I due portavano avanti il rapporto, senza una convinta spinta emozionale. Era un gioco di resistenza molto cerebrale in cui si consumavano a vicenda. Questa volta lui ebbe il coraggio di parlarle: “Senti, se tu non vuoi stare con me io non ti trattengo. Sei libera di fare ciò che vuoi”. La donna lo prese come un segno di disamore, non rispose. Lo guardò negli occhi intensamente per capire il valore di quelle parole, più che il significato oggettivo. Lui abbassò il capo volgendo lo sguardo a terra, in quel momento pensò di aver sbagliato. Quell’ulteriore gesto fu interpretato da Valeria come un atto di codardia. Ritenne a quel punto essere giunto il tempo di dire cosa ne pensava, trattenne l’emozione; cercò di recitare la parte di chi fa finta di cascare dalle nuvole e che con voce sufficiente fa volutamente trapelare la propria indifferenza. “Cosa dici? Ho sempre tenuto a te. Le tue parole mi lasciano sorpresa, che ti devo dire…”.

Ora aspettava la sua reazione e lui cadde nella trappola, ritenne che se la storia doveva finire, ebbene le avrebbe scaricato tutto il rancore represso: “Tu non mi hai mai amato!”, e lo disse con una voce cruda e decisa. Valeria controbatté, semmai era lui che non l’aveva amata. Poi stanca di recitare il ruolo distaccato ma tenendo sempre alto l’orgoglio: “Mi vuoi lasciare? E vattene! Chi ti vuole… vattene! Mi sono stancata di te, bravo… lo hai capito?!” Lo disse tutto di un fiato e si avvampò, le era venuto anche un groppo in gola. Lui restò perplesso, c’era emozione in quelle parole e c’era un fremito in quel volto. “Ma io non ti voglio lasciare”, le disse con voce flebile e stanca. La ragazza lo fissò, questa volta lui non abbassò lo sguardo, poi lei volse la testa altrove, ma senza muoversi dalla posizione. Poco distante c’erano dei bambini che giocavano, si schizzavano l’acqua di una fontana e si erano completamente inzuppati. “Guarda come si divertono”, Valeria osservava sorridendo.
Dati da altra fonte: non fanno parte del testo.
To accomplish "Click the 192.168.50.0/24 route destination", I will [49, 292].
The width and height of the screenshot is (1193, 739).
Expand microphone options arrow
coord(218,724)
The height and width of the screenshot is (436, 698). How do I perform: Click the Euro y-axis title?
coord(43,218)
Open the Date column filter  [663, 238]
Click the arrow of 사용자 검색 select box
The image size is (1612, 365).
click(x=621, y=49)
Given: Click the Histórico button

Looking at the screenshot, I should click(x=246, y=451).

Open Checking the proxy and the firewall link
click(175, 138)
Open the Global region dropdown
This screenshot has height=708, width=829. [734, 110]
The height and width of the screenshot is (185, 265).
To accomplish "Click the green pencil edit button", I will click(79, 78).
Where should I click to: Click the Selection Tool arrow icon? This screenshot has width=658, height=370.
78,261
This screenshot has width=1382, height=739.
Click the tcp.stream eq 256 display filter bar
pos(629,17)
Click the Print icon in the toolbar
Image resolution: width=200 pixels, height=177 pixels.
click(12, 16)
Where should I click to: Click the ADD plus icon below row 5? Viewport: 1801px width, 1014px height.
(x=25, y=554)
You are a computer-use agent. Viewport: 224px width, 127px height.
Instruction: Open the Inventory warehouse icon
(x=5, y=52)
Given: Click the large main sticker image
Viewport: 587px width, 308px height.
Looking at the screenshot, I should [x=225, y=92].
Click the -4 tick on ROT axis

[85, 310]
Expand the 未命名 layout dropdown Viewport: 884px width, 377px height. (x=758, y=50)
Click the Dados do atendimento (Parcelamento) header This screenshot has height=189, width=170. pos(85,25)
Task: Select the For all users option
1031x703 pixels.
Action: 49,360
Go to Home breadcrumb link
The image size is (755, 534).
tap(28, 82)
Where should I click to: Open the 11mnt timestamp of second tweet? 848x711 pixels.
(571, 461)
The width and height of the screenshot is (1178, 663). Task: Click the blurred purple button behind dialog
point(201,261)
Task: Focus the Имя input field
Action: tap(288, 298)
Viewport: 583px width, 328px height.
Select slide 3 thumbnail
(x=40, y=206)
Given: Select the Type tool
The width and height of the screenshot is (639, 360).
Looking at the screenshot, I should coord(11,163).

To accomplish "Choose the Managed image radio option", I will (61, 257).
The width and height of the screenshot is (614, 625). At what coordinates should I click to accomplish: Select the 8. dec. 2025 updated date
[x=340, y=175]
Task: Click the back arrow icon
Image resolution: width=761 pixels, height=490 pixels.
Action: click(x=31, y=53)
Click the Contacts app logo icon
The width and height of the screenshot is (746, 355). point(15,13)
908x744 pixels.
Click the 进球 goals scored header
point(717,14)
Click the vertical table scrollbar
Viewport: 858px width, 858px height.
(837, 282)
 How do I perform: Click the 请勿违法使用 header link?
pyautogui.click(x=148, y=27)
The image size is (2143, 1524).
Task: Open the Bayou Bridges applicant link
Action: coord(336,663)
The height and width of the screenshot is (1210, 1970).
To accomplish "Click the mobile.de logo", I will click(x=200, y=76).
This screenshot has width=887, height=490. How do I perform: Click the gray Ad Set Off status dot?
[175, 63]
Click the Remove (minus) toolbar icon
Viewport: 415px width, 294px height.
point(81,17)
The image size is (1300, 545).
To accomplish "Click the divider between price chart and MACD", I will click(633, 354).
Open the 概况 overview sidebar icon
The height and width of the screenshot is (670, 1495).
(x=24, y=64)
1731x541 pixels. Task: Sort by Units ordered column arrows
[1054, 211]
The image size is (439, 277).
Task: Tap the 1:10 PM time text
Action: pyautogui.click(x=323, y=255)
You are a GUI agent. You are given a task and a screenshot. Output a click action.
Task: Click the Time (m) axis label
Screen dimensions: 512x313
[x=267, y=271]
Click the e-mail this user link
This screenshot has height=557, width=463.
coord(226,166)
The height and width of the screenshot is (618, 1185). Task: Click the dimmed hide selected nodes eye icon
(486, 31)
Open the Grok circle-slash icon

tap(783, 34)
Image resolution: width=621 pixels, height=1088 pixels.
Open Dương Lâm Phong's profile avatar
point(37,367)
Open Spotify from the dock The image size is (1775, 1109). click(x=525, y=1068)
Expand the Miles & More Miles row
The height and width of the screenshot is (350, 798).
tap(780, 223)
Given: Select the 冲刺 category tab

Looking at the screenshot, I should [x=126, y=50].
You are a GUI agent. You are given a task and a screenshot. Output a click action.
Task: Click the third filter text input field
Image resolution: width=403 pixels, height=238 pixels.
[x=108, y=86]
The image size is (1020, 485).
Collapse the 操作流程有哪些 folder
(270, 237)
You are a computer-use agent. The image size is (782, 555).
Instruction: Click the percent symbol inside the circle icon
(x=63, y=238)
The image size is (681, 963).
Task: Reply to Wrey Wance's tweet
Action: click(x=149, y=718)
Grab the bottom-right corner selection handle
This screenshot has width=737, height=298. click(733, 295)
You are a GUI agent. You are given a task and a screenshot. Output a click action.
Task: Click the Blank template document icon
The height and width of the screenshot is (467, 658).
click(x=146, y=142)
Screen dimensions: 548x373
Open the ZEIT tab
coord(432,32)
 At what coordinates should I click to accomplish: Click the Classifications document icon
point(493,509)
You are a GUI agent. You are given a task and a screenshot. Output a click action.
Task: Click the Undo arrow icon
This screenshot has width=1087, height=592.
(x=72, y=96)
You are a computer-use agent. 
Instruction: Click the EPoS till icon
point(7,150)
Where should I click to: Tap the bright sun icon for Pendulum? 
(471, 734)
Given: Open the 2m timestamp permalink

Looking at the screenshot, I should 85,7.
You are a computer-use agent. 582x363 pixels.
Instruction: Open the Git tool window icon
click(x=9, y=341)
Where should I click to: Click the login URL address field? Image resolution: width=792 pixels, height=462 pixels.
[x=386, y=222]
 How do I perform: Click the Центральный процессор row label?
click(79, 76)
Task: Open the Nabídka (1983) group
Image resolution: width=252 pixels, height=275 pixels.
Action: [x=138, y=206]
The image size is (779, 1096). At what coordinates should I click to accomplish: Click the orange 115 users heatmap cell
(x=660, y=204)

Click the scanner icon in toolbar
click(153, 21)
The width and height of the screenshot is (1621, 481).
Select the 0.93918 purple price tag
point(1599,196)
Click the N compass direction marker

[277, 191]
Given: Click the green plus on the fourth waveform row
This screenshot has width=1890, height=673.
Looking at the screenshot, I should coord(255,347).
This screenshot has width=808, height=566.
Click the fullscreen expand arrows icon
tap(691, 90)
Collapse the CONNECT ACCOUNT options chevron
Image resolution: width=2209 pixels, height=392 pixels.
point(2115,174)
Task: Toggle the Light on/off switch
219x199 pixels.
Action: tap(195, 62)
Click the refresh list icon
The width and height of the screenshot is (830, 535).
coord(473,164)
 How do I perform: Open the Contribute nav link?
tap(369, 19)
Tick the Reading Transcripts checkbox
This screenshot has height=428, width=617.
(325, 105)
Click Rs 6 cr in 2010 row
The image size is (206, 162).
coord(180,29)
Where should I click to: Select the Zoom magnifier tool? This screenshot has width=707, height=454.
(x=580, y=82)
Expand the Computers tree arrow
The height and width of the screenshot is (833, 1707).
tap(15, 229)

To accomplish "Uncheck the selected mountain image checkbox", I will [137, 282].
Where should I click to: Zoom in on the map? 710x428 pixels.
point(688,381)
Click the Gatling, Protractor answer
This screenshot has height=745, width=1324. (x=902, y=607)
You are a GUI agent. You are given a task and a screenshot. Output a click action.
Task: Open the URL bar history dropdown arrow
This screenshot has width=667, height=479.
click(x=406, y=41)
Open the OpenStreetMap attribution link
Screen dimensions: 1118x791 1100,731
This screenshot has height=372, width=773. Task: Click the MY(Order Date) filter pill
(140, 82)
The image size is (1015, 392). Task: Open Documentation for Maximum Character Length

Lui li vide: “Quando se ne accorgeranno le madri, sai che risate…”. Ci fu silenzio, lei continuava a tenere il capo girato. “Valeria, dimmelo tu, dopo questa oscurità… che deve venire?” Lei ritornò a fissarlo. I grandi profondi occhi in cui un giorno lui si era perso, erano quelli della prima volta, non erano cambiati e non capiva perché li aveva persi. Ora li ritrovava, allora capì. Si strinsero, continuarono a passeggiare, senza dire altro, come se nulla fosse successo. Poco dopo, in lontananza, i pianti disperati dei bambini e le grida rompi timpano delle madri. Le grandi nuvole grigie che per tutto il giorno avevano imperversato sulla città, stavano stancamente lasciando il campo. Si era alzata una lieve brezza, un soffio di vento. Il sole finalmente aveva trovato un piccolo spazio, incastrato tra cielo e terra, una calda carezza di luce prima di tuffarsi oltre la notte.